Recent years have been full of reports about the falloff in pharma R&D and what that will mean to drug sales going forward, but there are promising signs in the last 12 months, according to the Thomson Reuters 2015 CMR International Pharmaceutical R&D Factbook. It points to the record 41 FDA new drug approvals in 2014, a 93% approval rate. There were actually 46 new drugs launched last year, which the report says was the highest number in more than a decade.
 
The growth will be powered by the fact that many of those new drugs are specialty and anticancer drugs, many with orphan designations, and many with eye-popping prices, a trend that continues.

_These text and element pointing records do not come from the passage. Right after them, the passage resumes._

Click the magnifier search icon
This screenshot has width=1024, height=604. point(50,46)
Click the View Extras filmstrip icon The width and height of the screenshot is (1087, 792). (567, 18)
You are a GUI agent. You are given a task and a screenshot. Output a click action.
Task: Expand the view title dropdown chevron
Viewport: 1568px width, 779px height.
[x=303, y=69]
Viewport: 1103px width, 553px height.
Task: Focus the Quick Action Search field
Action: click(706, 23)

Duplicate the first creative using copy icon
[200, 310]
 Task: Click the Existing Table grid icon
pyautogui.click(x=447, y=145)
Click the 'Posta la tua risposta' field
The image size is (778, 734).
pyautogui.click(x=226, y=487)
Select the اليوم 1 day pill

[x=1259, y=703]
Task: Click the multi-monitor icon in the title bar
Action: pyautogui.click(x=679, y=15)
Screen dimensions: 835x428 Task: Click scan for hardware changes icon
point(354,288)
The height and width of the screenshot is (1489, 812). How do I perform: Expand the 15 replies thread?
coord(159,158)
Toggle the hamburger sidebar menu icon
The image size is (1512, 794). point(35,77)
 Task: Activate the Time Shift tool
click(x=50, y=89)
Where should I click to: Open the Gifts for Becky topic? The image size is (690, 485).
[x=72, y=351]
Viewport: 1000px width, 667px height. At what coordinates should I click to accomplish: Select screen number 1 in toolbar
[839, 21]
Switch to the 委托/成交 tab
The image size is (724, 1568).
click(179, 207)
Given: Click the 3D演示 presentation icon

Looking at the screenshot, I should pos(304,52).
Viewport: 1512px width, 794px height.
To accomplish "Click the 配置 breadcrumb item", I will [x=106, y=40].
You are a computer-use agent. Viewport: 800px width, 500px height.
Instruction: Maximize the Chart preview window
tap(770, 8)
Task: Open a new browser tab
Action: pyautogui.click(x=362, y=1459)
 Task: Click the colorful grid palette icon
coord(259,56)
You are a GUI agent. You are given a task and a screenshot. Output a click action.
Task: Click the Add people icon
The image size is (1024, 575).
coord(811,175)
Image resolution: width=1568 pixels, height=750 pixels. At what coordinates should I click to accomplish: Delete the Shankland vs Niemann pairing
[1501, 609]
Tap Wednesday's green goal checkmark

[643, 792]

Think of Merck’s ($MRK) Keytruda and Bristol-Myers Squibb’s Opdivo. Of course the hep C drugs, Sovaldi and Harvoni, from Gilead Sciences played a significant role in rising drug spending last year, accounting for $12 billion themselves.
 
The megagrowth in drug sales in the U.S., the world’s single largest market, has already been noted. A recent report from IMS Institute for Healthcare Informatics found that U.S. drug spending alone was up more than $43 billion last year, a record increase. Spending on prescription drugs hit $374 billion in 2014, on a record-setting volume of 4.3 billion prescriptions filled. That translated into a 13% jump overall and 10% per capita, compared with an overall increase of 3.2% in 2013, the IMS Health report notes.
 
But while the portents are good for pharma in terms of worldwide growth, it is not to say everything looks great. About 95% of drug sales still came from established products that will eventually see their market share gobbled up by generics. Still, “This is an extraordinary year for pharma,” said Basil Moftah, president of Thomson Reuters IP & Science.